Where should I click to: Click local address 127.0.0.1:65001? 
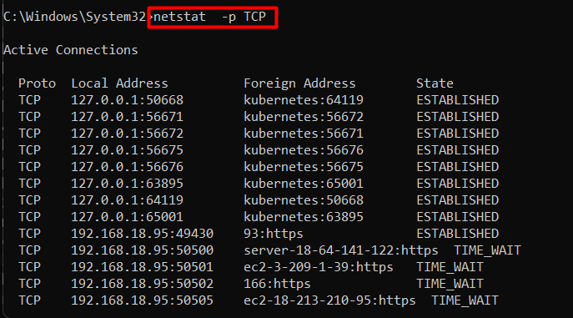click(127, 217)
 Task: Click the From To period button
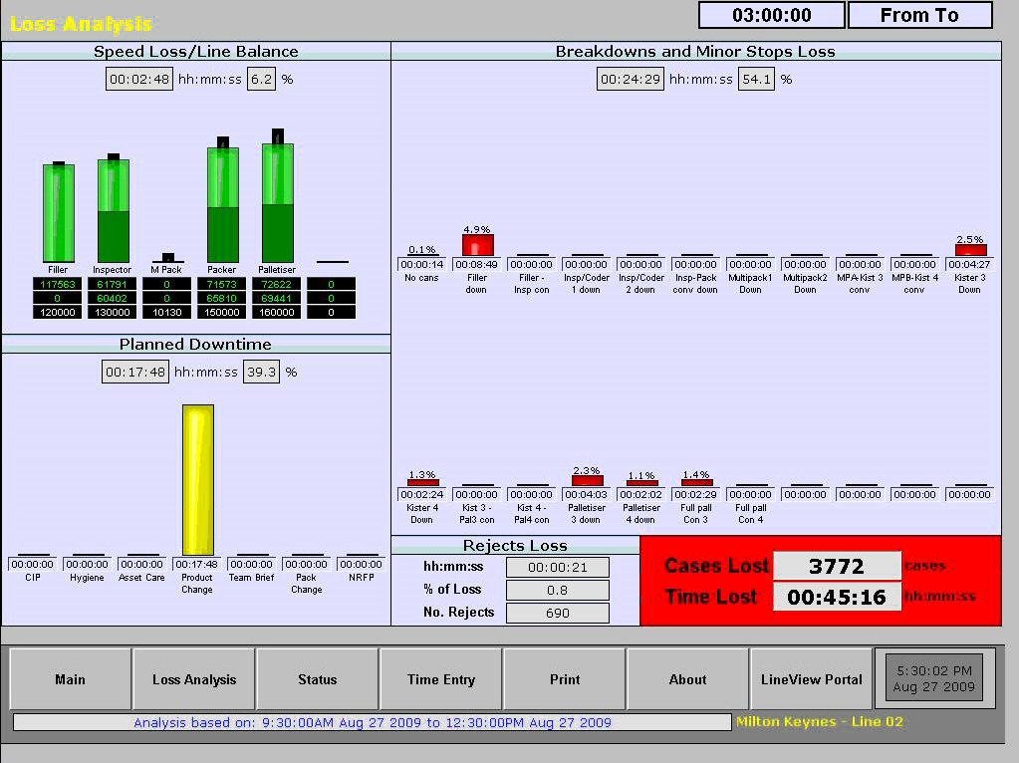coord(919,16)
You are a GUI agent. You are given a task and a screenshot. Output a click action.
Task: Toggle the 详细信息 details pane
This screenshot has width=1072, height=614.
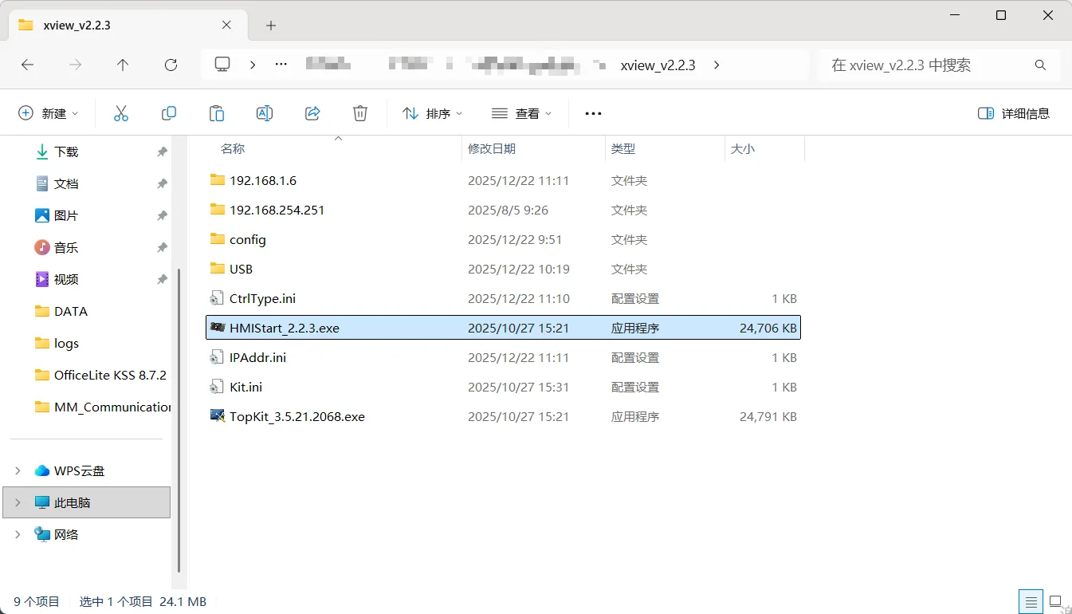(1013, 112)
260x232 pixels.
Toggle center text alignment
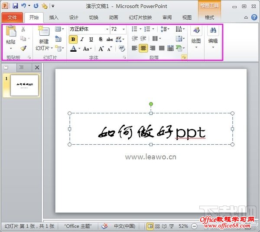click(144, 48)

============

- ACTIVITY
What is needed is an exact copy of the lines from the one with "You are a GUI" through the end of the data above, both included, minus any pictures.

- EXPECTED ANSWER
You are a GUI agent. You are given a task and a screenshot. Output a click action.
Task: Toggle the 详细信息 details pane
This screenshot has width=1072, height=614.
(1013, 112)
260x232 pixels.
Toggle center text alignment
click(144, 48)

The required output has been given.